BlobSource

BlobSource(blob_refs, pds_endpoint=None, _endpoint_cache=dict())

Data source for ATProto PDS blob storage.

Streams dataset shards stored as blobs on an ATProto Personal Data Server. Each shard is identified by a blob reference containing the DID and CID.

This source resolves blob references to HTTP URLs and streams the content directly, supporting efficient iteration over shards without downloading everything upfront.

Attributes

Name Type Description
blob_refs list[dict[str, str]] List of blob reference dicts with ‘did’ and ‘cid’ keys.
pds_endpoint str | None Optional PDS endpoint URL. If not provided, resolved from DID.

Examples

>>> source = BlobSource(
...     blob_refs=[
...         {"did": "did:plc:abc123", "cid": "bafyrei..."},
...         {"did": "did:plc:abc123", "cid": "bafyrei..."},
...     ],
... )
>>> for shard_id, stream in source.shards:
...     process(stream)

Methods

Name Description
from_refs Create BlobSource from blob reference dicts.
list_shards Return list of AT URI-style shard identifiers.
open_shard Open a single shard by its AT URI.

from_refs

BlobSource.from_refs(refs, *, pds_endpoint=None)

Create BlobSource from blob reference dicts.

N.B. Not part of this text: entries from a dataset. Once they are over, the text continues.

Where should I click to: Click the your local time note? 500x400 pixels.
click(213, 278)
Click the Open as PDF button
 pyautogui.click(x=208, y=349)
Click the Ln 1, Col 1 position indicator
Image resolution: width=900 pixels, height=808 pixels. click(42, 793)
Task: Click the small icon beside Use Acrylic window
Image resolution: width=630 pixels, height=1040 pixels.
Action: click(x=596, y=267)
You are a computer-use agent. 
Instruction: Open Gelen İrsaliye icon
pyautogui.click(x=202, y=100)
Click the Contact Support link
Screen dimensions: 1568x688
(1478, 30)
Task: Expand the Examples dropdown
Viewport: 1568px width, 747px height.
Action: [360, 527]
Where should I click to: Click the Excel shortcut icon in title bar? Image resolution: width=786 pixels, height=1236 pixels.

Accepts blob references in the format returned by upload_blob: {"$type": "blob", "ref": {"$link": "cid"}, ...}

Also accepts simplified format: {"did": "...", "cid": "..."}

Parameters

Name Type Description Default
refs list[dict] List of blob reference dicts. required
pds_endpoint str | None Optional PDS endpoint to use for all blobs. None

Returns

Name Type Description
'BlobSource' Configured BlobSource.

Raises

Name Type Description
ValueError If refs is empty or format is invalid.

list_shards

BlobSource.list_shards()

Return list of AT URI-style shard identifiers.

open_shard

BlobSource.open_shard(shard_id)

Open a single shard by its AT URI.

Parameters

Name Type Description Default
shard_id str AT URI of the shard (at://did/blob/cid). required

Returns

Name Type Description
IO[bytes] Streaming response body for reading the blob.

Raises

Name Type Description
KeyError If shard_id is not in list_shards().
ValueError If shard_id format is invalid.